(RECORDS SHOWN)
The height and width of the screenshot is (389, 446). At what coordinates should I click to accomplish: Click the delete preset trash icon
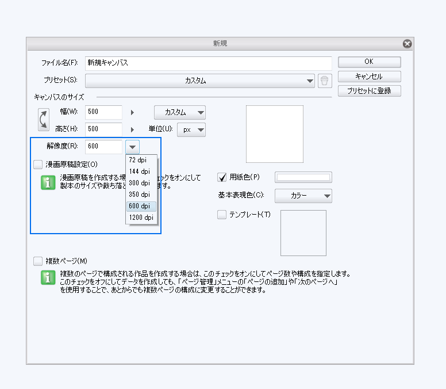[325, 81]
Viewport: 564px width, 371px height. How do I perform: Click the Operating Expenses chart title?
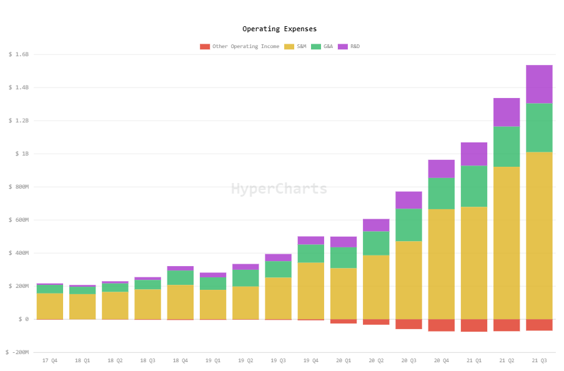(279, 29)
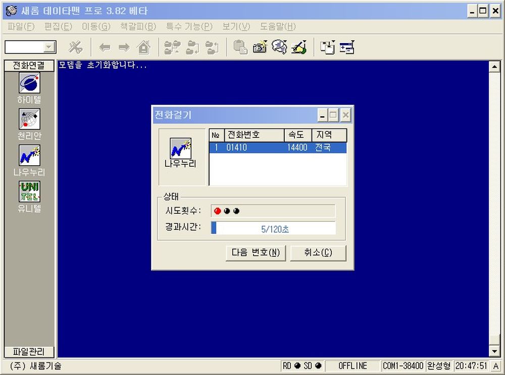Launch the 유니텔 service icon
The image size is (505, 375).
tap(29, 192)
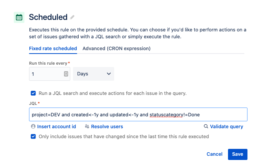Click the pencil edit icon beside Scheduled
The image size is (270, 168).
pos(73,17)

(WHAT THE TASK ASKS) Nothing but an exact copy of the data, without its images, should make up your answer.

(EXERCISE ANSWER)
The height and width of the screenshot is (389, 446). At what coordinates should I click to accomplish: Click the delete preset trash icon
[325, 81]
Viewport: 564px width, 371px height. How do I perform: Click the Operating Expenses chart title?
(279, 29)
Launch the 유니텔 service icon
The image size is (505, 375).
tap(29, 192)
Click the pencil edit icon beside Scheduled
The image size is (270, 168).
pos(73,17)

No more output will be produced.